But- what if I told you there was a better Jesus flick out there, one that captures Christ’s humanity as well as his divinity? Enter “The Miracle Maker.” The sweetest and best Jesus Christ movie ever made, staying accurate to its source material as well.
“The Miracle Maker” is a claymation retelling of Jesus’s life, told on and off through a little girl, Tamar, the terminally-ill daughter of the priest Jairus. Through her, we see Jesus’s miracles at work. The rest of the film tracks Jesus’s ministry, birth, and death. Ralph Fiennes gives a great performance as Jesus’s voiceover, demonstrating his anger, humor, and compassion. The film is a marvelous blend of stop-motion and 2D animation, beautifully aided by a magnificent score that ends with the divine piece “Pie Jesu.” You’ll definitely feel the Holy Spirit at work in this Christploitation flick.
2. The Secret of Kells
In an Irish forest, the abbot Cellach prepares his forest for an attack by the monstrous Vikings. We follow his nephew Brendan, a young monk who’s more into legends and calligraphy than building the fortress. As the Viking threat looms over him, he stumbles upon a faerie world that in some ways echoes his own. When a master illuminator enters the compound, Brendan secretly acts as his apprentice against his uncle’s wishes; master and apprentice working meticulously to complete the Book of Kells.

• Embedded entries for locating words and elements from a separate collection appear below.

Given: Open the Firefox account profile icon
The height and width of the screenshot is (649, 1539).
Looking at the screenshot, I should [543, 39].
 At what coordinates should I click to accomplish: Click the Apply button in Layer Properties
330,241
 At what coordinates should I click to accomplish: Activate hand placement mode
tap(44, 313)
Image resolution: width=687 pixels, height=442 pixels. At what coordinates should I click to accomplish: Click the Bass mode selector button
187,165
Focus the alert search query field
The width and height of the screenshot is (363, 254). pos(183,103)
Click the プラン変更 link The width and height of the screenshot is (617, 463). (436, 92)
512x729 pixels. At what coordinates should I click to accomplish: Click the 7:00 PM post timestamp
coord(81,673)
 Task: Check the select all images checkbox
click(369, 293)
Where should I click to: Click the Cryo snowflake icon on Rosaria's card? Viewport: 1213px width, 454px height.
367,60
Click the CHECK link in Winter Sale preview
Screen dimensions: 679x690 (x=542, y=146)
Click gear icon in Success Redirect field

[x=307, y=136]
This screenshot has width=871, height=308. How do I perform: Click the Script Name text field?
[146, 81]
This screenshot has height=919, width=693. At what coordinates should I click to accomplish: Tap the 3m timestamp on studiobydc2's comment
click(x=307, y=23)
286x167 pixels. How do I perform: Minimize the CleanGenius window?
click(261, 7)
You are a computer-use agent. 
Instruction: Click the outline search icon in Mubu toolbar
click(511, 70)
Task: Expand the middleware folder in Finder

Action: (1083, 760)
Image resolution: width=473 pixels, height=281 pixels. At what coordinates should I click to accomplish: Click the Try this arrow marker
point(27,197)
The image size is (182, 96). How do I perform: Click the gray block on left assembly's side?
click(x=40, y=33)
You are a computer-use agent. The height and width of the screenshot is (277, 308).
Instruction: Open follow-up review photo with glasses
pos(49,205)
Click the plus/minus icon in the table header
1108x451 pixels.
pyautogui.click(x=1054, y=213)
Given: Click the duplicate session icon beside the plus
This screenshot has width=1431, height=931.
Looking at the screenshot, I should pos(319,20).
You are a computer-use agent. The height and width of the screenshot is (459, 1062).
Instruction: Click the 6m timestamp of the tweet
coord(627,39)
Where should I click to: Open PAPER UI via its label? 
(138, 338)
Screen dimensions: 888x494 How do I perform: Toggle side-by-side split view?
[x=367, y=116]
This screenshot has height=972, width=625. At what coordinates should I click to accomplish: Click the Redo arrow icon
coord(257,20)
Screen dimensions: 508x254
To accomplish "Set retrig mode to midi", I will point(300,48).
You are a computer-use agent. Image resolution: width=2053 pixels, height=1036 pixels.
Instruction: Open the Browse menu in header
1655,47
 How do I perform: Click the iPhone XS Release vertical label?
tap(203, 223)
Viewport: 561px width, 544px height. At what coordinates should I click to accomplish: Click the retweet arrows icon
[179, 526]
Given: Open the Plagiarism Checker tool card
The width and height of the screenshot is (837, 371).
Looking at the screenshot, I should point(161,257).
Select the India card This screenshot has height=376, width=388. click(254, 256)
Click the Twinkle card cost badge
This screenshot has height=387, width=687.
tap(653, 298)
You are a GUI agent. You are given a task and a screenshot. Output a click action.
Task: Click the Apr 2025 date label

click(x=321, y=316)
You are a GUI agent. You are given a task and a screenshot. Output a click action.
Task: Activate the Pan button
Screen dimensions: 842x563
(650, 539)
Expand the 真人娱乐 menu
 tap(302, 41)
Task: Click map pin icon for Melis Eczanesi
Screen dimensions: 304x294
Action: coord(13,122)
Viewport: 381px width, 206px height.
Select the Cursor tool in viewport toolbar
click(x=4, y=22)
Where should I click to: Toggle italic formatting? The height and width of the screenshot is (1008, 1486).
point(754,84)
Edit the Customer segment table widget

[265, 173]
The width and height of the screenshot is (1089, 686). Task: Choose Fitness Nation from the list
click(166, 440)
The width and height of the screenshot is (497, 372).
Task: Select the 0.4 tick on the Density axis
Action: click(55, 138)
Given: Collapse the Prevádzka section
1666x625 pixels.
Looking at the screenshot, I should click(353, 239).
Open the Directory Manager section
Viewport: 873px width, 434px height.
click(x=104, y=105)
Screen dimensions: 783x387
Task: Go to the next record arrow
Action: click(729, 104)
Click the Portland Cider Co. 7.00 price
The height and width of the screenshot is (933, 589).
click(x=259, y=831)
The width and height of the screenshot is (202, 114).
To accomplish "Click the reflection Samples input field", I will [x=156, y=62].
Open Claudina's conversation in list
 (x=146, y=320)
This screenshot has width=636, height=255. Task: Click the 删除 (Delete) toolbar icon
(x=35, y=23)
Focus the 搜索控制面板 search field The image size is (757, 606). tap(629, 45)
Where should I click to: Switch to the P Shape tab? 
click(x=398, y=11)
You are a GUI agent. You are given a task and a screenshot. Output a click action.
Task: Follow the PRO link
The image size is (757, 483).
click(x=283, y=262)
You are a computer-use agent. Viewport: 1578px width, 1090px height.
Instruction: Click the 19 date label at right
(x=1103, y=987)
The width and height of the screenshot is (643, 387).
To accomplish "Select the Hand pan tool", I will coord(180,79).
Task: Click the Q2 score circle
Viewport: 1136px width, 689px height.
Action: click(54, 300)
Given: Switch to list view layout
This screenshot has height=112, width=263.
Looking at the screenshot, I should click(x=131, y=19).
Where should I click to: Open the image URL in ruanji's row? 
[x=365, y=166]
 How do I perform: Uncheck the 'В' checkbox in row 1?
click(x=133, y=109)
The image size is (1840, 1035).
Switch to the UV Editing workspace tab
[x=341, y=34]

Spiritual and meditative, “The Secret of Kells” in animated film like no other, taking advantage of its 2D setting by warping the point of view of the frame to emulate the style of the illuminated manuscripts of the Medieval times. Many frames are framed by literal frames reflecting and foreshadowing elements of the characters and story. Tomm Moore and Cartoon Saloon’s debut is their masterpiece, being one of the most thematically brutal and tonally complex animated movies out there. In a time of war and desperation, does faith and art really matter at all? Or does it matter more? And if so, can the pen truly defeat the sword, and turn darkness into night?
1. Slow Bob in the Lower Dimensions
Slow Bob, or Robert Potemkin is a strange, contorted, glasses wearing man who has a problem with his back and gravity, and lives in his parents attic, stuck on the ceiling with his pet lizards. When his mischievous sisters drop in to bully him, he taps into his inner transdimensional superhero and goes on a mission to rescue citizens of a lower dimension.
“Slow Bob in the Lower Dimensions” is an exhilarating 6 minute short by animation master Henry Selick of “Nightmare Before Christmas” and “Coraline” fame. It showcases an amazing jumble of live-action cinematography, stop-motion, and cut-out animation, aided seamlessly by trippy sound design and background music.
Henry Selick’s an unsung auteur in this writer’s opinion, especially outside of animation circles. Most mistake him with Tim Burton, and understandably. Both have collaborated, and like to make stop-motion movies that look weird. Henry Selick did all of “Nightmare’s” directorial and grunt work, but it’s still most certainly Burton’s vision, executed with his trademark visual style and poetry, so “Nightmare” is usually attributed to Burton.
And “Coraline” was marketed as “from the man who gave you The Nightmare Before Christmas” upon its release, but what’s so irritating about the Selick/Burton confusion is both auteurs having a completely different brand of weirdness. Tim Burton’s is a quirky mix of German Expressionism, Hammer Horror, and Dr. Suess, while Selick’s is a mash of Federico Fellini, the National Film Board of Canada, and the surrealist movement. (That’s not to insinuate that either is better than the other. Both are masters in their own right.) “Slow Bob” may very well be Selick at his peak: abstract, blunt, comedic, and unimaginable.
“Slow Bob” was actually a pilot for a proposed MTV animated series, but was never given the proper funding, which is a shame. Think of all the mind-boggling scenarios Bob could’ve gotten himself into! But at least there’s this little tidbit.